Ms Bhutto, who has powerful opposition from fundamentalists at home, admitted that the Taliban was a "militant" organisation whose effect on women and on the more liberal atmosphere in Pakistan would have to be considered. "We will find out whether it is a tribal movement, or whether it is an expression of people's desire for peace," she said. "We have to let Afghans determine their own future, whether it is good, bad or ugly."

The Pakistani government, she said, had wanted a peace brokered by the United Nations and the West, but international attention had been diverted by other conflicts such as Bosnia's, leaving a vacuum which the Taliban had filled . "Let us now see if they can bring peace to Afghanistan for the first time since 1979."

Pakistan has long wanted to open trade routes across Afghanistan to the developing economies of central Asia, and suspicions remain that Islamabad's Inter Services Intelligence organisation, which frequently operates outside civilian control, backed the Taliban. Ms Bhutto said there would be economic benefits if the region were more stable, but added: "We didn't expect the Taliban to take over Kabul."

In many ways, the Taliban might be more acceptable to Islamabad and even to Washington than they are to the majority of Afghans. With unseemly haste, the Clinton administration has also given support to the Taliban, even as the corpse of former dictator, Najibullah - supposedly under UN protection - was still dangling from a Kabul lamppost.

Diplomats in Islamabad and New Delhi said that the Americans are not displeased by the Taliban conquest of Kabul, despite the refusal of the militia's ruling six-man council to behave according to the minimum acceptable norms on human rights.

Washington views the Taliban as useful in preventing the spread of Islamic revolution from neighbouring Iran, since Kabul's new lords belong to the Sunni sect and consider the Shia of Iran to be little better than heretics. Washington also looks upon the Taliban as useful allies in the international war against drugs.

The Clinton administration is also counting on the 20,000-strong Taliban militia to also deal harshly with the various Islamic revolutionaries and terrorists, from the Middle East, the Gulf and even Chechnya, who have been using Afghanistan as a sanctuary and arms bazaar.

Yet the Taliban may prove to be dangerous partners for the West and for Pakistan. Instead of containing Iran's thrust into South and Central Asia, the Taliban's extremism may provoke it. A large Shia community known as the Hazaras lives in Kabul and central Afghanistan, and Iran is worried that these Shia might fall under the Taliban's persecution. If this happens, Iranian forces might be drawn militarily into Afghanistan. Pakistan, which supports the Taliban, might then spring into the fray.
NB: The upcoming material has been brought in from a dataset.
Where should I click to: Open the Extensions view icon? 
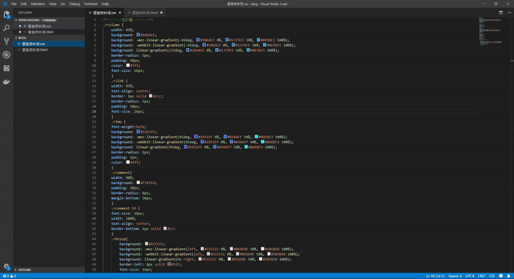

Several opium lords were executed by the Taliban, but drug enforcement experts claim that last year Afghanistan flooded the European, US and Eastern markets with over $75bn (pounds 48bn) of heroin. Much of this poppy was harvested in fields under the Taliban's supposed command.

The Taliban believe in wielding the sword - or Stinger missile - in Allah's name. India is worried that the Taliban might soon export its holy warriors into Kashmir.